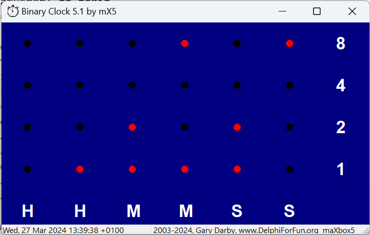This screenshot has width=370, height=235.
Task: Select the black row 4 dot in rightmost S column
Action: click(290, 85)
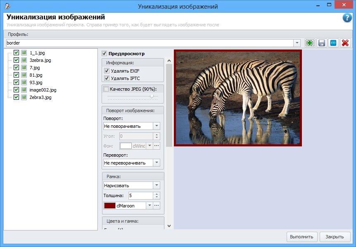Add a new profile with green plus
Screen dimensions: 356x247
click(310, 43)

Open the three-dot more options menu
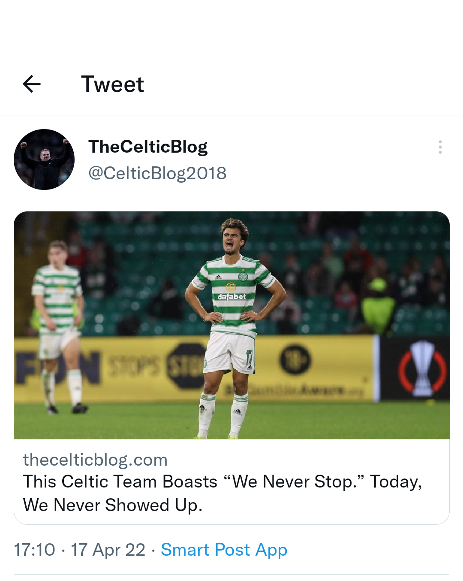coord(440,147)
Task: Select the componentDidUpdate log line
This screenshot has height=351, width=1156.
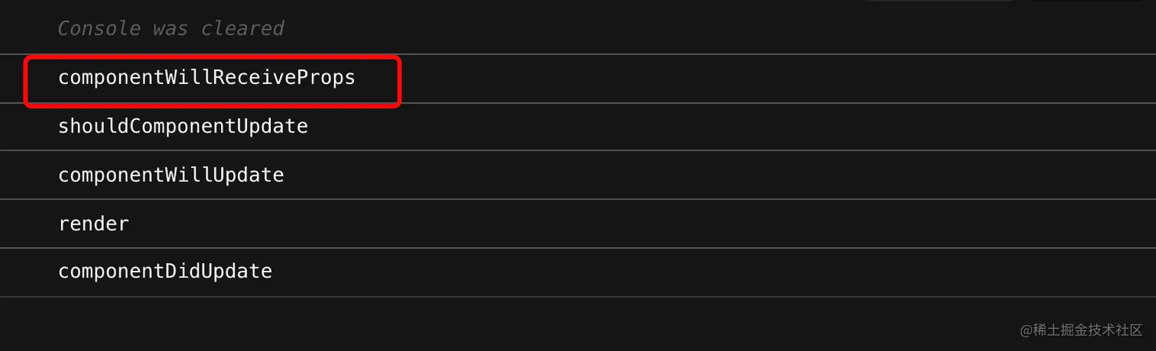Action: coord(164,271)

__________________________________________________

# Directions
Reproduce word for word the lines from the one containing "Open the three-dot more options menu" through the end of the data, both ends kept. Drop the pictures.

# Result
Open the three-dot more options menu
coord(440,147)
Task: Select the componentDidUpdate log line
This screenshot has height=351, width=1156.
Action: coord(164,271)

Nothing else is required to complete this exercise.